Billboard Magazine is facing backlash from Jamaican fans after they neglected to include Dancehall heavyweights Beenie Man and Bounty Killer in a digital cover for a story about the ‘Verzuz Effect’.
The omission was so obvious that Verzuz and the Dancehall veterans joined with dissenting fans on Twitter and Instagram in calling out the publication for the blunder.
The Verzuz series, which was started in March by producers Swizz Beatz and Timbaland, provides a platform for musical icons from various genres to square off, hit for hit live online. The May 23 battle between Beenie Man and Bounty Killer gave the series a significant facelift when they were the first to compete in the same space, in true Dancehall sound clash style. Verzuz has since hinted that they intend to return to the Caribbean for more battles given the success of the Dancehall battle.
Beenie Man and Bounty Killer’s Verzuz battle also topped a poll set up by Billboard in May, where the magazine’s readers were asked to choose their favorite showdown from the clash series up to that point. The Dancehall battle was voted the most favorite, with an astounding 45% of the votes. Scott and Eryka Badu followed in distant second place with 22%.

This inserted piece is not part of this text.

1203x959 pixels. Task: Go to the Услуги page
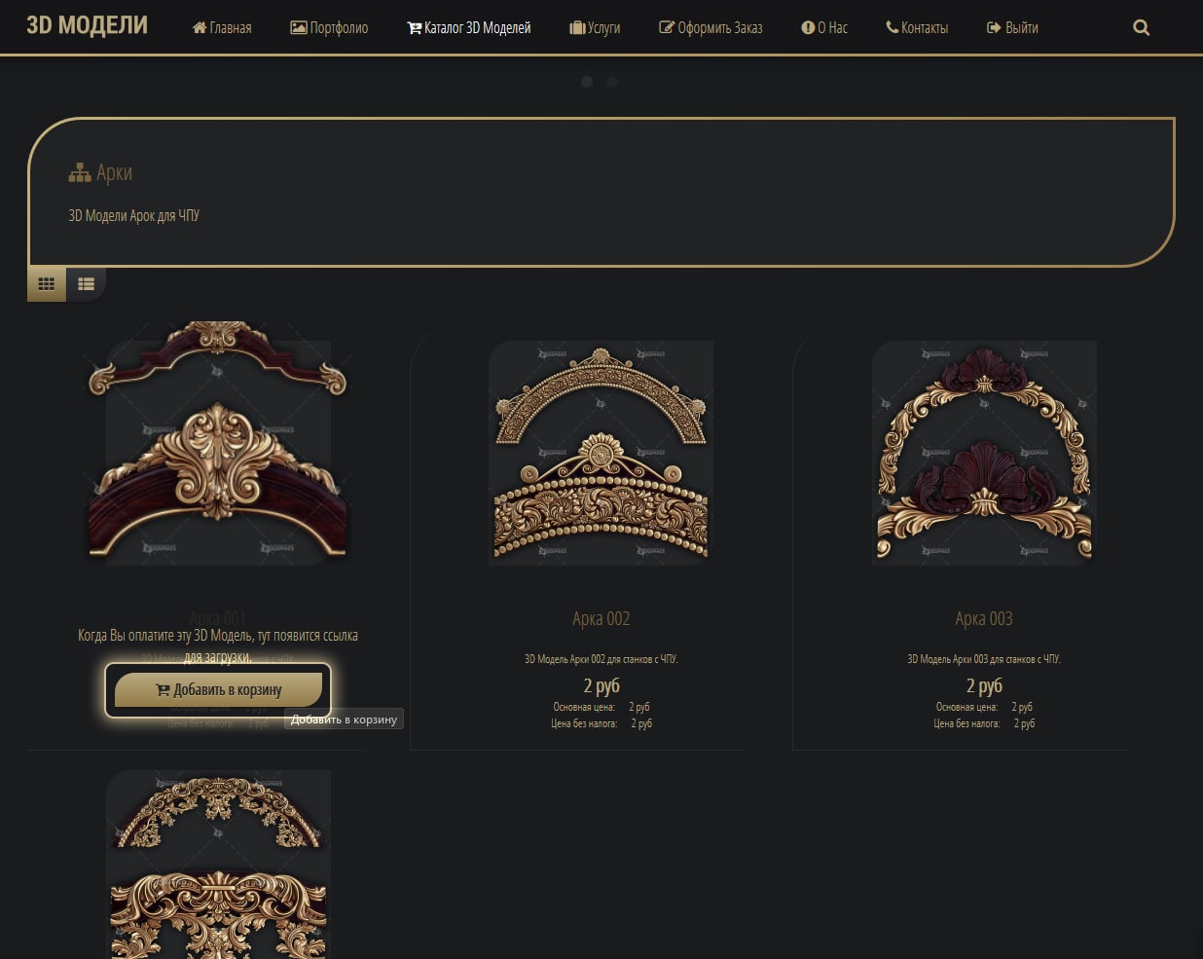tap(595, 28)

The Billboard cover story did acknowledge Beenie Man and Bounty Killer’s battle which set a new standard for the series, and they noted that “the soundclash, a reggae/dancehall tradition of live musical head-to-head competition that goes back to the 1950s, was an early precursor to the Verzuz format.”
The article illustrates how Verzuz has become a cultural phenomenon with the ability to “spark new interest” in Black artistes who compete on the platform. The ‘Verzuz Effect’ resulted in streams of Beenie Man and Bounty Killer’s music surging by several hundred percentage points after their battle.

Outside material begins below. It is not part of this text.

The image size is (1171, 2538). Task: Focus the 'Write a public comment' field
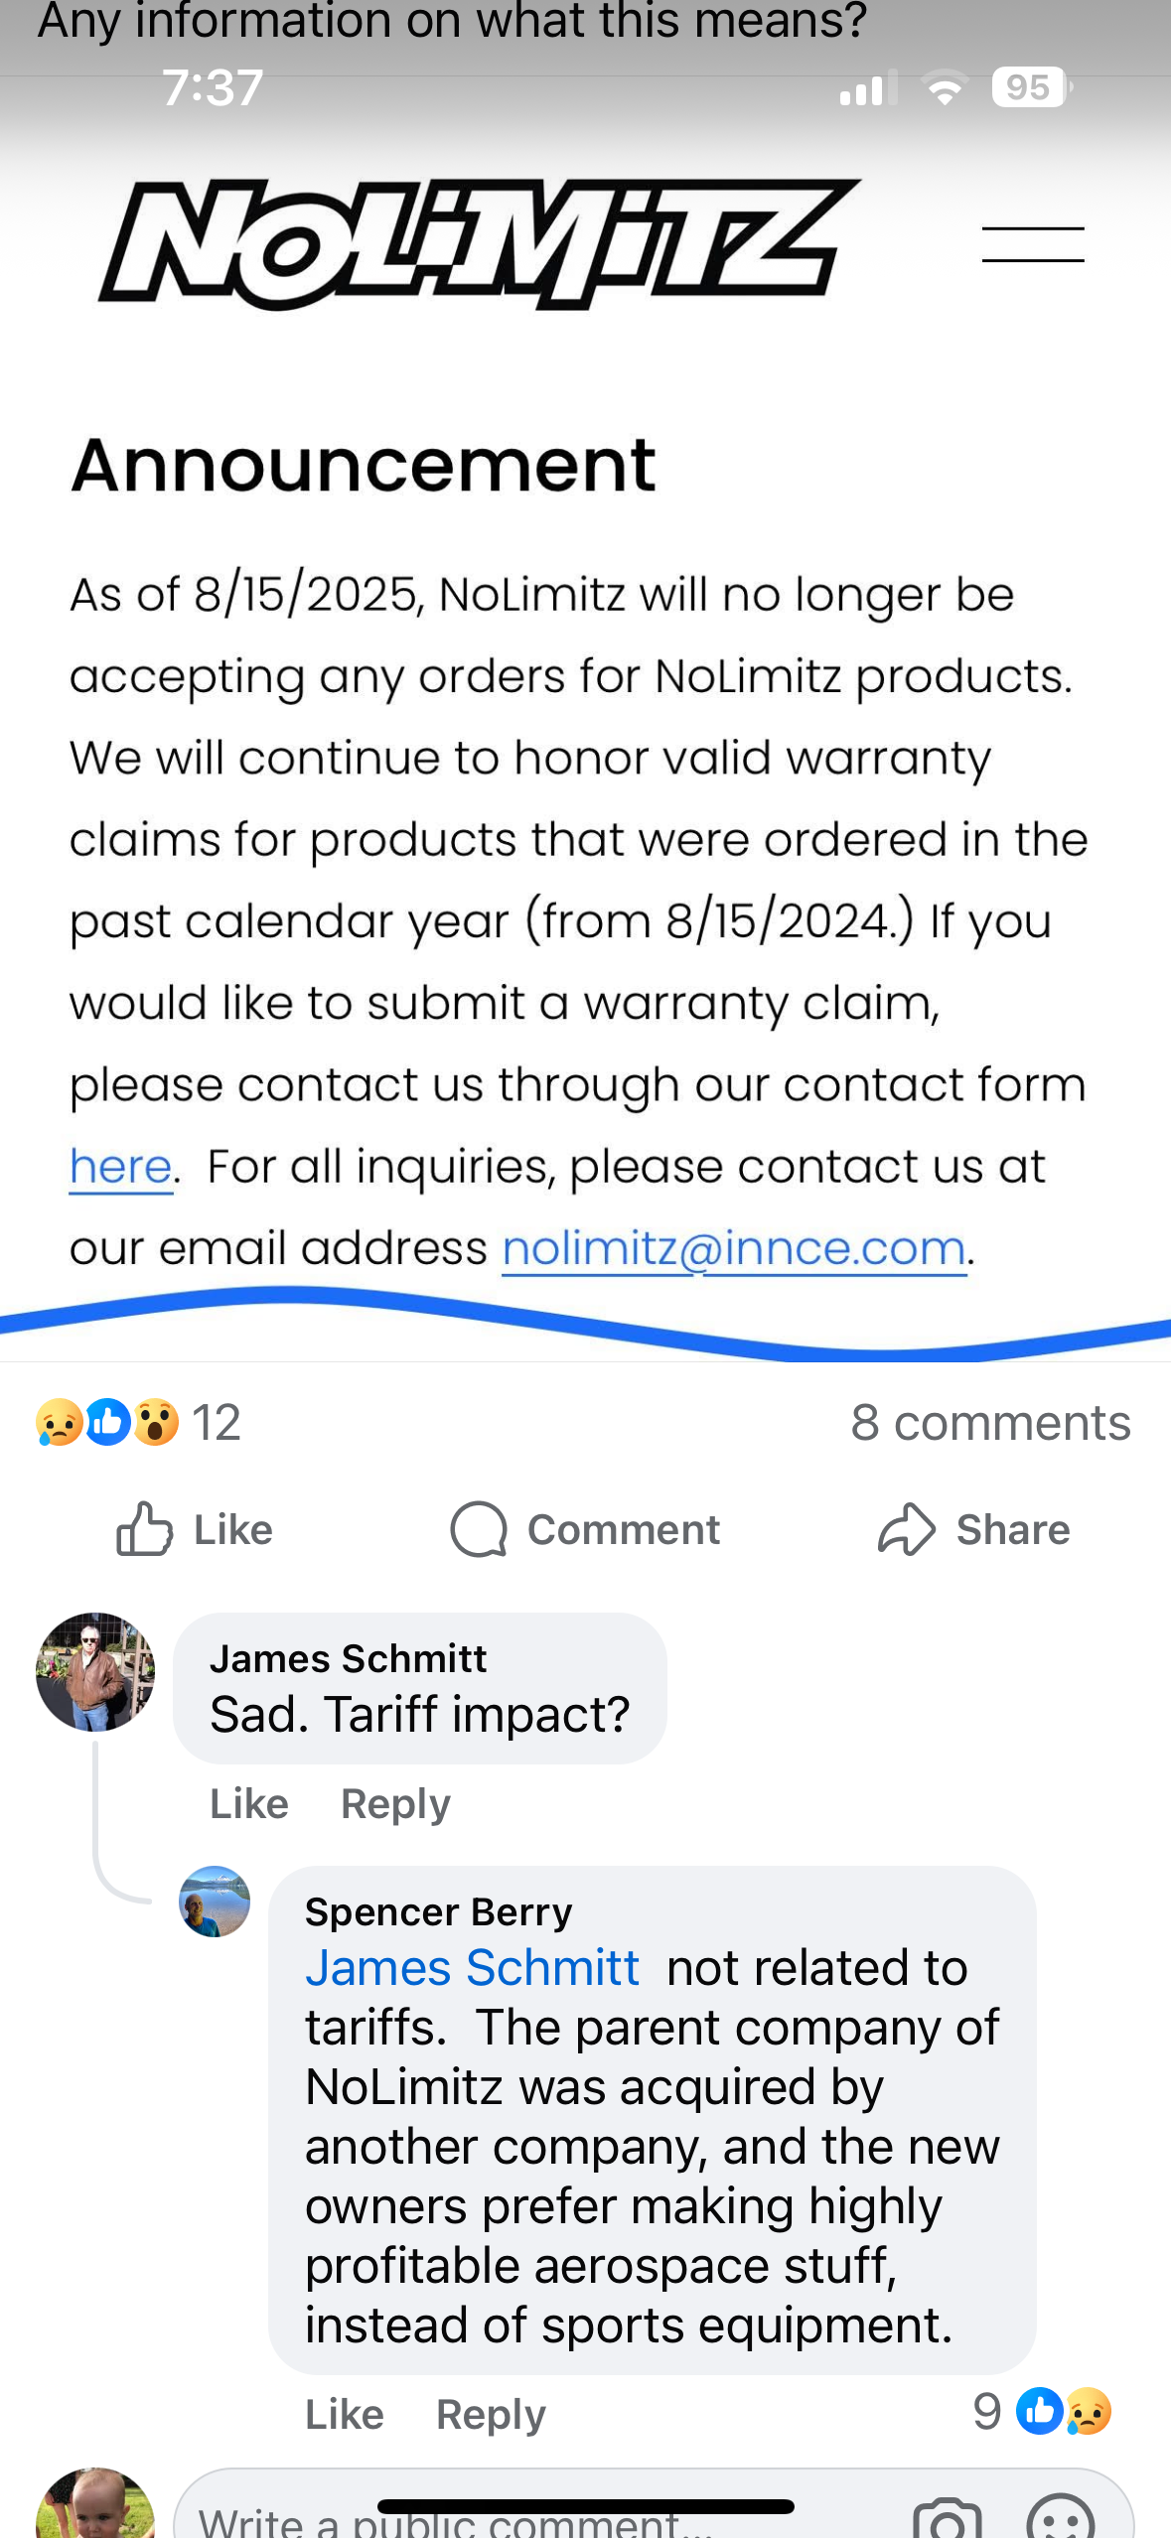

The #Verzuz Effect: Why iconic artists — and Apple — are betting big on battles.
— billboard (@billboard) August 10, 2020
As co-founder of Verzuz, Swizz Beatz tweeted, “this would not have been possible without Beenie Man & Bounty Killer, who set a big tone for our audience and represented for Jamaica.”
Verzuz thanked Billboard for the feature but generated an alternate cover of their own that replaced Beatz and Timbaland with Beenie Man and Bounty Killer.
Swizz and Timbaland later jumped onto Instagram Live today to reiterate their respect for Beenie Man and Bounty, and to clarify that they had no knowledge of, or say in Billboard’s cover before it was published.
To our fans: While we are honored that #Verzuz made the cover of Billboard, this would not have been possible without Beenie Man & Bounty Killer, who set a big tone for our audience and represented for Jamaica 🇯🇲 🙏🏽 pic.twitter.com/JUowlQKKIQ
— Verzuz (@verzuzonline) August 10, 2020
The Poor People’s Governor, Bounty Killer, took to Instagram to voice his disgust with the illustration, which was created by Lyne Lucien for Billboard.
“Tell dutty @billboard mi gun dem still load cyaah go round over nor under,” he said in his “cross, angry and miserable” lyrical persona.
He also commented on Swizz Beatz’s alternate cover on Instagram: “F–k @billboard. They are groupies were they covering verzuz or had it on they cover B4 us did it plus which verzuz is being rewatched like ours?” in response to a fan who said the cover change needs to be made by Billboard and not by Beatz and Verzuz.
King of the Dancehall, Beenie Man, not to be left out, opted for Twitter instead. “I guess billboard is REALLY THAT GUY,” he said in one tweet in reference to his catchphrase, which sprung from their battle when two Jamaican cops briefly disrupted their live show.
“When will DANCEHALL get it’s recognition???? Nuh matter how the impact, no matter the hard work, no matter how powerful the music is, them still try it everytime them get a chance. Ah time now man. #FixUp “the Who Am I singer said.
He, however, expressed gratitude to Swizz Beatz and Timbaland for trying to correct the oversight, “Big up Swizz & Timz but this is what our genre face! Everybody fwd and tek piece and build up dem thing and then do everything to undermine the genre DANCEHALL where they got it from.”
Popular disc jock ZJ Sparks tried to get to the bottom of the matter, and pointedly asked the illustrator, “@lynelucien We Jamaicans have a question for you. When you submitted your Verzuz illustration to @billboard, did you submit one that had @KingBeenieMan and @grunggaadzilla included on the cover?”
There’s so far been no response from the illustrator or Billboard.
Fans, too, expressed their disgruntlement with the digital cover.
“Dear Billboard. Why wasn’t @kingbeenieman & @grunggaadzilla on this cover? That Verzuz changed the way how it is presented today. The battle culture is dancehall. This is a disrespect to the culture and reggae & dancehall,” asked oblessa on Instagram.
“Where is bounty killa and beenie man? They had the hottest versus on this thing. Not even a tag bro really?” said another user.